Subject: Can I Share My Research Office Director’s Contact Info with My Parents?
Hi everyone,
I’m heading to an undergraduate conference soon and, honestly, I don’t really know anyone else attending from my university. I’ve had a couple of conversations with the director of the undergraduate research office and the conference coordinator. My parents, feeling a bit anxious about me going on this trip alone, have asked for their contact information in case of emergencies.
Do you think it’s strange to share their office number with my parents? Should I ask the director and coordinator for permission before passing along their contact details? I’m a little worried it might come off as odd or intrusive.
Just to clarify, the university is organizing and covering the costs for this trip, so the director and coordinator will be overseeing everything and accompanying us to the conference. I believe my parents won’t be the type to constantly call or bother them if I don’t respond right away; their intentions are purely to ease their minds, especially since they come from a culture that tends to be more cautious about safety.
Thanks for your thoughts!
It’s completely understandable that your parents want to have a way to contact someone during your trip for peace of mind, especially if they are concerned about your safety. Given that the university is organizing and funding the trip, it would be appropriate to provide the director’s contact number to your parents.

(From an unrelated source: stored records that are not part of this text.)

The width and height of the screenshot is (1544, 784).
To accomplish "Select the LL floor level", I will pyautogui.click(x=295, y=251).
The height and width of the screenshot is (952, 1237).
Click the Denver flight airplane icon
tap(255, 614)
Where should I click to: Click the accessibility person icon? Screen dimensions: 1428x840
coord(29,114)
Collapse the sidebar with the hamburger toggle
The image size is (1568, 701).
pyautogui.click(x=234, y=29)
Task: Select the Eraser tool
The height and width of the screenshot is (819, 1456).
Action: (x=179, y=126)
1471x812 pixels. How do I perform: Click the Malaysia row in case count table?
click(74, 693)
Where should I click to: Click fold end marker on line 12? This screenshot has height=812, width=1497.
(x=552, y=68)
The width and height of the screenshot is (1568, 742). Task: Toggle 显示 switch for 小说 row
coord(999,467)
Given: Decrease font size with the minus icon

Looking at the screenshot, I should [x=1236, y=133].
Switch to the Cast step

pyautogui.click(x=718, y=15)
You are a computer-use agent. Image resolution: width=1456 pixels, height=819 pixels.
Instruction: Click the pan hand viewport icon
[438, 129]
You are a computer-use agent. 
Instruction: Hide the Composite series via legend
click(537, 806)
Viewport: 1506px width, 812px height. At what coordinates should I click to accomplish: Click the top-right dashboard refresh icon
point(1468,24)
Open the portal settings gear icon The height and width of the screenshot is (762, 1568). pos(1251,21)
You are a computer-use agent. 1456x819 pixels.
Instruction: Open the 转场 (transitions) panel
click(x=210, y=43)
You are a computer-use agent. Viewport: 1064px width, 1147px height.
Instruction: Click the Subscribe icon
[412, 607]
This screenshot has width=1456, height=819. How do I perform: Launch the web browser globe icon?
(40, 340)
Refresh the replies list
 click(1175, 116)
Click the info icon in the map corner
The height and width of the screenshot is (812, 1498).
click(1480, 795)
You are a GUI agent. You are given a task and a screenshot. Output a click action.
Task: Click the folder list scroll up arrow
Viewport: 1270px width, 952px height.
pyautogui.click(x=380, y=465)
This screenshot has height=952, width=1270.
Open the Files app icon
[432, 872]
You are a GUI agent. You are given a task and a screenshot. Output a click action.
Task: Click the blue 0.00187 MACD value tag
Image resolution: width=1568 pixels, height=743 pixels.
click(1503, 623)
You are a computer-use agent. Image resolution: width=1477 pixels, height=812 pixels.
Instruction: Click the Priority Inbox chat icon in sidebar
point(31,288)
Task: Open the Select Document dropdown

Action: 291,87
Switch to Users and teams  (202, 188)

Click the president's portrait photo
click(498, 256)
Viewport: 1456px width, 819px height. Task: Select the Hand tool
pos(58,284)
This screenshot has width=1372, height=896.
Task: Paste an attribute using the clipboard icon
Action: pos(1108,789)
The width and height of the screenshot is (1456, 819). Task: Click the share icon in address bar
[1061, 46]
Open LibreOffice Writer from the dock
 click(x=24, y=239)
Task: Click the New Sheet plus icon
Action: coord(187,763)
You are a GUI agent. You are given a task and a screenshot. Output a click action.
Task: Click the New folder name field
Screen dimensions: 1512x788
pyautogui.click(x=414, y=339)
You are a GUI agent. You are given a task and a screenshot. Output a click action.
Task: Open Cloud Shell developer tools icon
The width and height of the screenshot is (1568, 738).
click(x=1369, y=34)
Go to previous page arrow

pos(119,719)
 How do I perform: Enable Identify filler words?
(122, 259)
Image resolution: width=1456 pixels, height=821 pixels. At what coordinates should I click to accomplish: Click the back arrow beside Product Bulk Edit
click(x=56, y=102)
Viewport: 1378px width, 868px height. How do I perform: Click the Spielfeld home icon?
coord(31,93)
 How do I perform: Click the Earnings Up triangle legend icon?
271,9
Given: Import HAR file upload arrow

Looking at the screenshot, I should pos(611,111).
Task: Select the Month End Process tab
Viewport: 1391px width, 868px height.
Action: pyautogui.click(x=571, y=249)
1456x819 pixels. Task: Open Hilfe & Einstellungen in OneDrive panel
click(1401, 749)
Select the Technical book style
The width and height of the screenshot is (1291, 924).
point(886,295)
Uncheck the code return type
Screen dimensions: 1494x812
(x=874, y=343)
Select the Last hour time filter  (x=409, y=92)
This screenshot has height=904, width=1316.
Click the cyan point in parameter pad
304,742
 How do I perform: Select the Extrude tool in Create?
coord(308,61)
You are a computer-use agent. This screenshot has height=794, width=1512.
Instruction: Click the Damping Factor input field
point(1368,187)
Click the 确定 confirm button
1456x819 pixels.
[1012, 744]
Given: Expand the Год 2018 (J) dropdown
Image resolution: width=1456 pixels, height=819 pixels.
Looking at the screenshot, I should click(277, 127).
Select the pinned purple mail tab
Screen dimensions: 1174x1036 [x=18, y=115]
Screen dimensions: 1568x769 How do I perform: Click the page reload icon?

However, it’s always a good idea to be considerate and ask for permission before sharing someone’s contact information. You could explain your situation to the director or conference coordinator and let them know that your parents would like to have their contact information for emergencies. Most likely, they will appreciate that you are being responsible and looking out for your parents’ concerns.
Also, if the director and coordinator are going to be supervising the trip, they may not mind being contacted in case of an emergency. Just be upfront about the situation, and they will likely be understanding and supportive. It’s not weird at all; it’s just responsible communication.